Un terzo cambiamento degli ultimi dieci anni evidente riguarda la riscoperta di vini antichi o nascosti dietro microscopici territori come la doc Faro, l’Etna, o il Marsala, inteso come vino, che sta combattendo una battaglia per recuperare lo status che gli compete nel mondo, dopo decenni di schifezze aromatizzate. Oppure ancora il cerasuolo di Vittoria, unica Docg isolana, ma 10 anni fa praticamente sconosciuto ai non addetti ai lavori. Riscoperte che probabilmente nei prossimi anni continueranno, anche grazie al lavoro che le aziende di Assovini Sicilia compiono con l’Assessorato all’agricoltura regionale, il Centro per l’innovazione vitivinicola di Marsala e le università di Palermo e Milano, sui profili genetici delle viti dell’isola. Progetto che nasce anch’esso dieci anni fa e che fino ad ora ha permesso di individuare una cinquantina di vecchie varietà delle quali non si conosceva l’esistenza e di omologare i primi cloni delle varietà principali. La Sicilia è un modello in questo settore da prendere ad esempio per le altre regioni, in quanto più di ogni altra ha investito in progetti di miglioramento genetico (che non riguarda in alcun modo l’Ogm) per aumentare la resa qualitativa dei cloni, della scoperta di nuovi portainnesti per l’adattamento a terreni difficili e, come sottolinea il prof. Scienza “per affrontare i cambiamenti climatici non solo pensando alla delocalizzazione come soluzione”.
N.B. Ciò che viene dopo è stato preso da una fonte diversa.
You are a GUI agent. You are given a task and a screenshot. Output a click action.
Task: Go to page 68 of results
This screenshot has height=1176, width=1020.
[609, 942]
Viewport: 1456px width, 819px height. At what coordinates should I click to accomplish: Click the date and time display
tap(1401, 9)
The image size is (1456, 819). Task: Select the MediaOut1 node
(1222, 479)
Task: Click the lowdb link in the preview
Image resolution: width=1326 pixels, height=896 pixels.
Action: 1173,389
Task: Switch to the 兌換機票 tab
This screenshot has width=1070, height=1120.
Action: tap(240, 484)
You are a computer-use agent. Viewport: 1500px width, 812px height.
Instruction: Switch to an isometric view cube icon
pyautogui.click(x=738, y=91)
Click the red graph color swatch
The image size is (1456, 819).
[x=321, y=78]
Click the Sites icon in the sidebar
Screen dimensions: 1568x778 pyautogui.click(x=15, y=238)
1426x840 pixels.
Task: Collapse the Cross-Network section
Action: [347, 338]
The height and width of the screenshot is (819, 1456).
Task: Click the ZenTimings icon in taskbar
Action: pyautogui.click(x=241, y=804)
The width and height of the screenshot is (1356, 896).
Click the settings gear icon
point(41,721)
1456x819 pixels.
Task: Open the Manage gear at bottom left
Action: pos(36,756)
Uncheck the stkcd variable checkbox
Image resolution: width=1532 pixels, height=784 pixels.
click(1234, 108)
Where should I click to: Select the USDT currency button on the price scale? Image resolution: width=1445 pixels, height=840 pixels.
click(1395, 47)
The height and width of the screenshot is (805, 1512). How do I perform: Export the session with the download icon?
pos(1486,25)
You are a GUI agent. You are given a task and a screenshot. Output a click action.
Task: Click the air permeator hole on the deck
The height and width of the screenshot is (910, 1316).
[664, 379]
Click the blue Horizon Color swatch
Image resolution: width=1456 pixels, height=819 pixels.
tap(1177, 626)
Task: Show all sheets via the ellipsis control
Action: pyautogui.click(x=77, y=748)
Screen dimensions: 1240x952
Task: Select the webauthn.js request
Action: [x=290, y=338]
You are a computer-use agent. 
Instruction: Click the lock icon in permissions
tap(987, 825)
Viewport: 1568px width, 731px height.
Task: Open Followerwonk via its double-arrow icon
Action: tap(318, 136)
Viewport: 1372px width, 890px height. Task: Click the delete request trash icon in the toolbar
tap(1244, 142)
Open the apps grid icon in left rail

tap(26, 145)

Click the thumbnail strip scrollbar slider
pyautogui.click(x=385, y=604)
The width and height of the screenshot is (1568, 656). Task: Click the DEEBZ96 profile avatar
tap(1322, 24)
Quest’anno abbiamo visitato cantine del territorio, bellissimo, tra Monreale e Palermo: Baglio di Pianetto, Cusumano, Tenuta Rapitalà e Feudo Disisa. Trovando aziende e vini diversissimi, di cui racconteremo più approfonditamente nei prossimi articoli in occasione della degustazione di alcuni loro vini. Quello però che hanno in comune e che ci ha colpito di tutti questi produttori è la voglia di vincere la competizione sul mercato, l’attenzione spasmodica al consumatore, l’occhio lungo che guarda ben oltre i confini nazionali e, oggi, continentali. Dieci anni fa non era così per tutti i produttori siciliani. Questa trasformazione generale di mentalità è probabilmente il principale successo di chi allora iniziò, creando Sicilia en primeur, a guardare per dirla con Pierangelo Bertoli, “con un piede nel passato e lo sguardo dritto e attento sul futuro”.